EXCERPTED RECORDS:

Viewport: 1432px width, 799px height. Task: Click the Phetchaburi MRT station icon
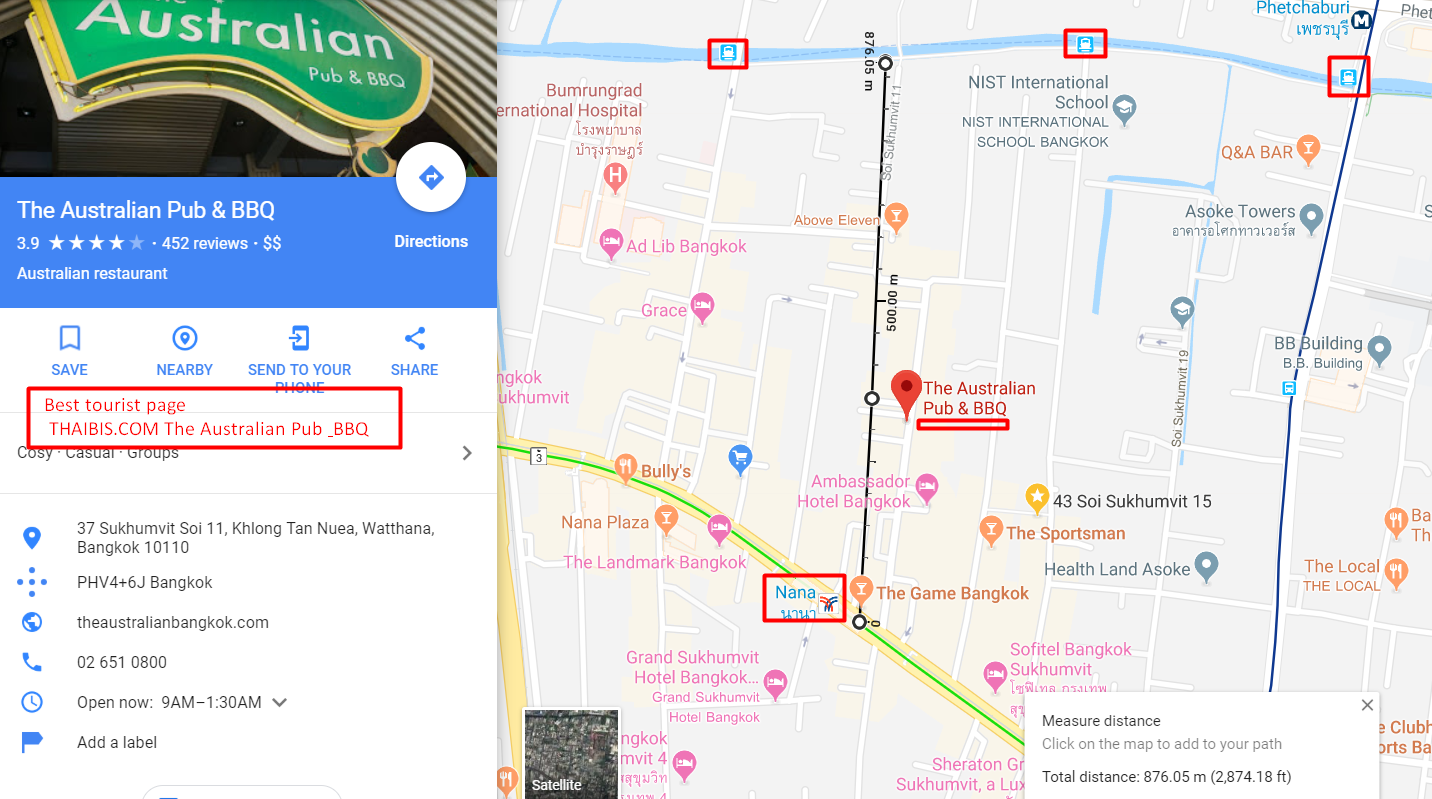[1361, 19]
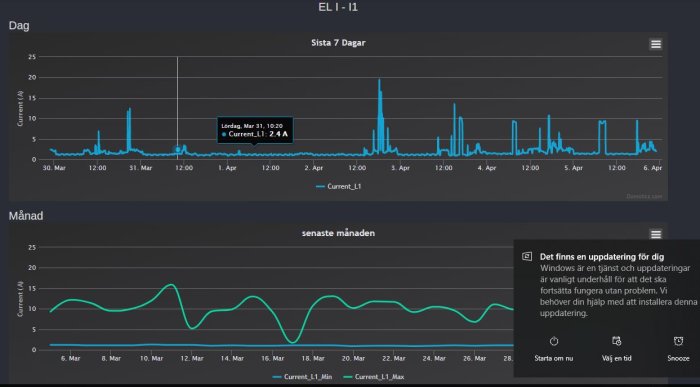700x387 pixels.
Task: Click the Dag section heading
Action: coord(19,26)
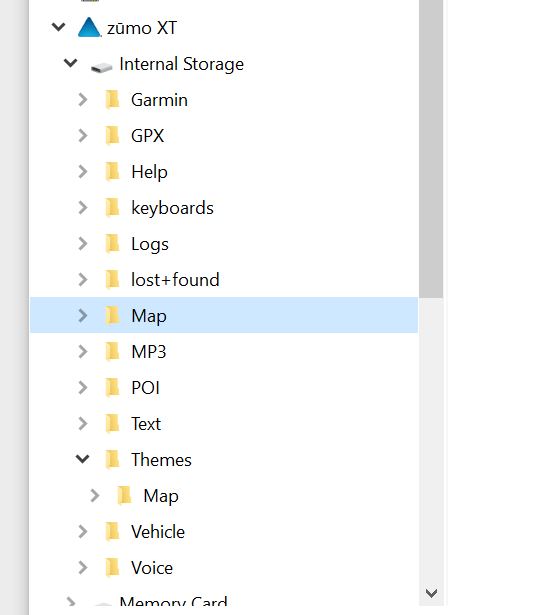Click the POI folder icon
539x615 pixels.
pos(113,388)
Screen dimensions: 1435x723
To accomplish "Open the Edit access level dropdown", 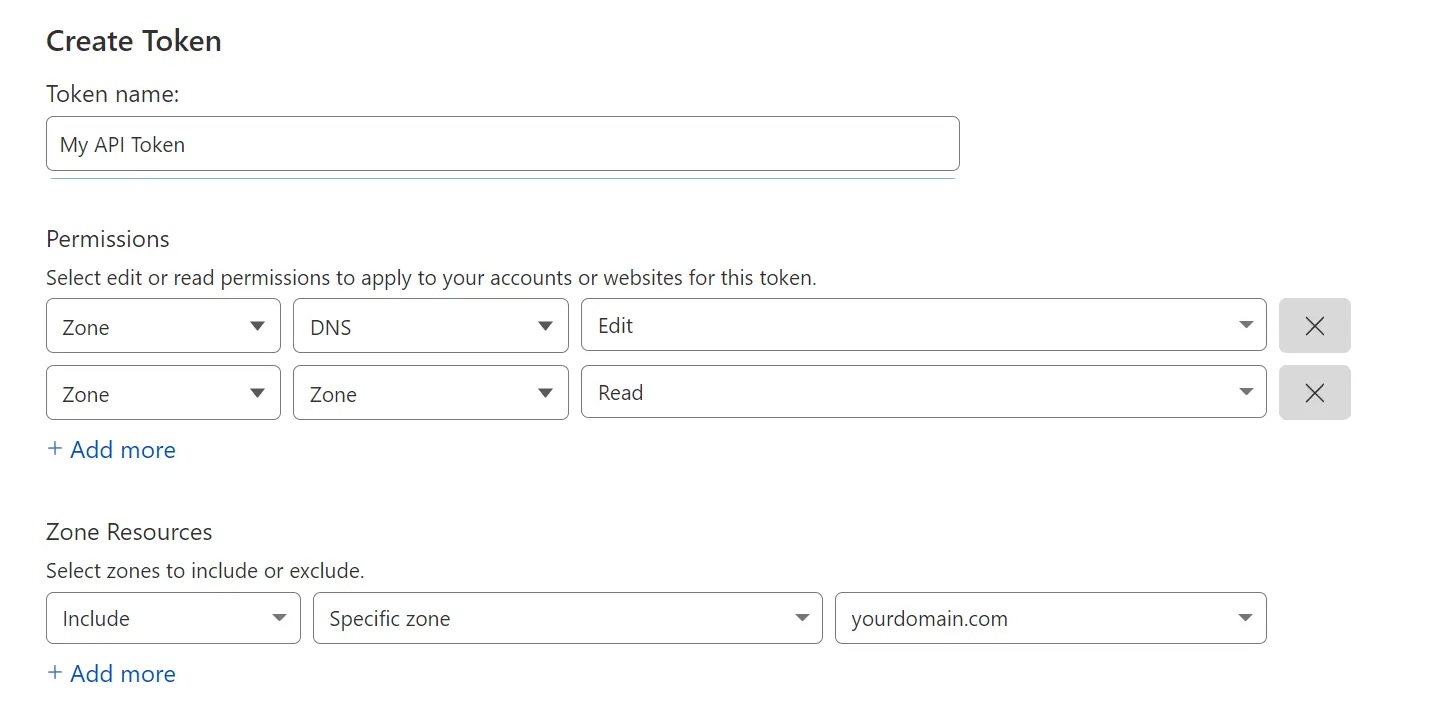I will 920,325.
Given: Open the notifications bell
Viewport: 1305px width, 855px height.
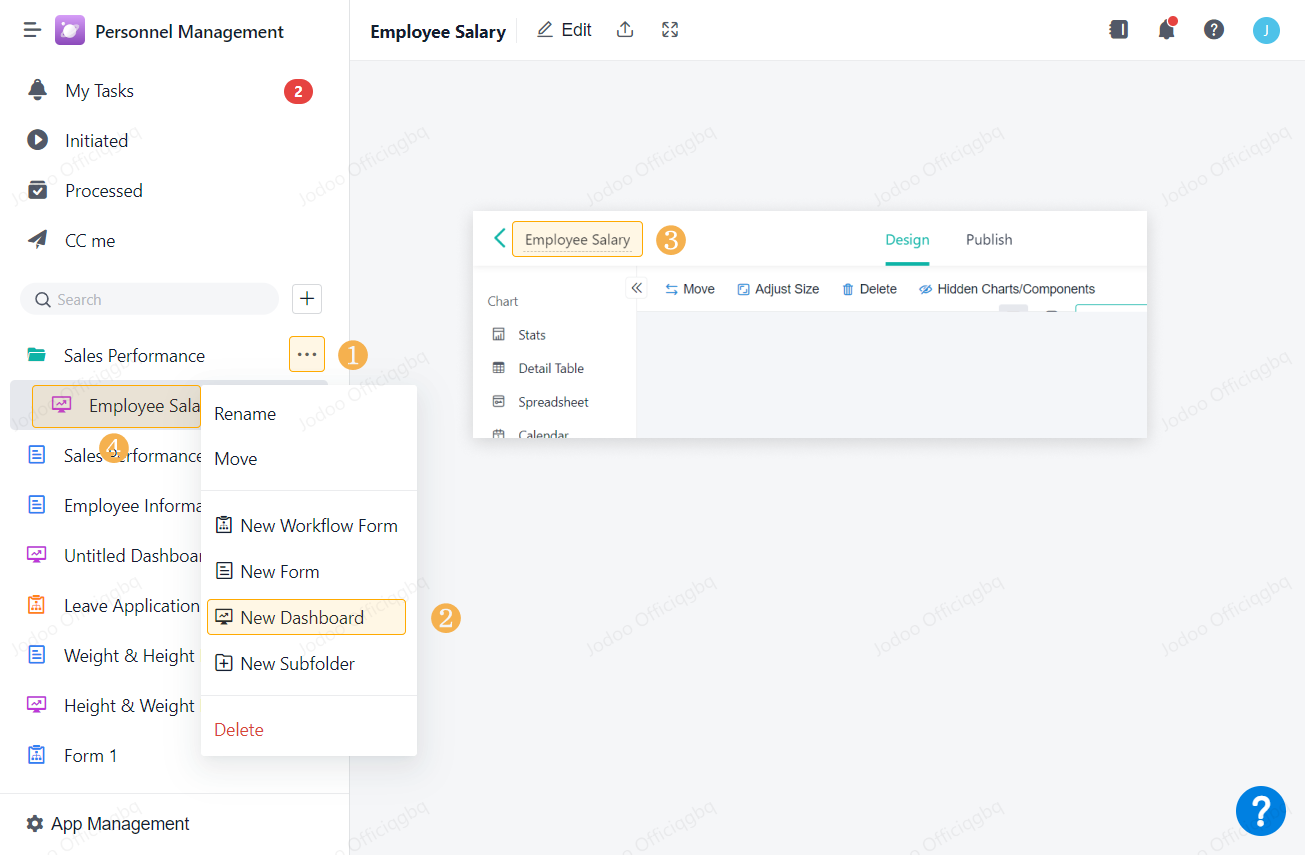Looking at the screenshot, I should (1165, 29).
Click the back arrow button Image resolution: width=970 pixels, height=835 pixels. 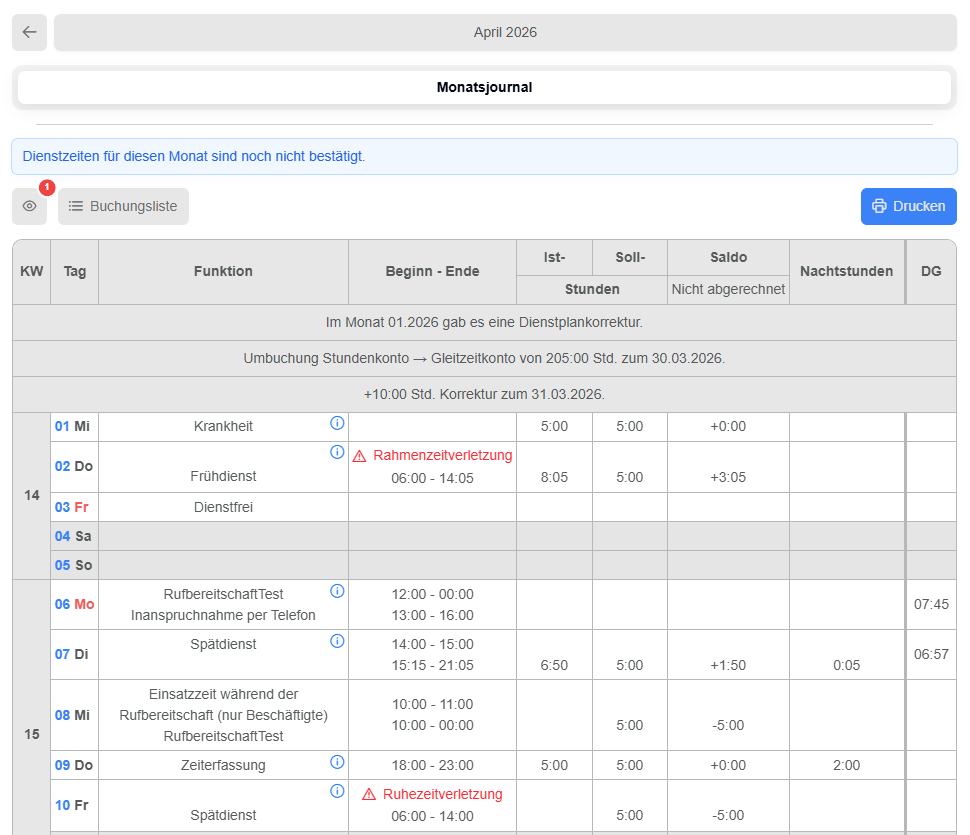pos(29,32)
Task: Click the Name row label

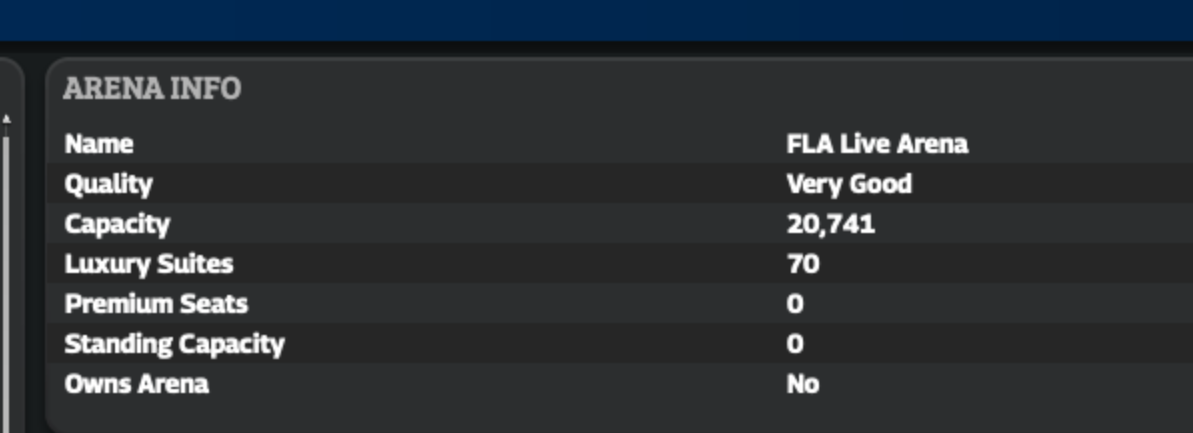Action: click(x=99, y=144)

WORK ITEM:
Only lines belong in the copy: transcribe those from the start of the data through the line that contains "Screen dimensions: 1435x723", and skip the pictures.

OUTPUT FOR THIS EXERCISE:
Viewport: 1432px width, 799px height. Task: Click the Phetchaburi MRT station icon
[1361, 19]
700x387 pixels.
Task: Click the Dag section heading
Action: coord(19,26)
Click the POI folder icon
539x615 pixels.
pos(113,388)
Screen dimensions: 1435x723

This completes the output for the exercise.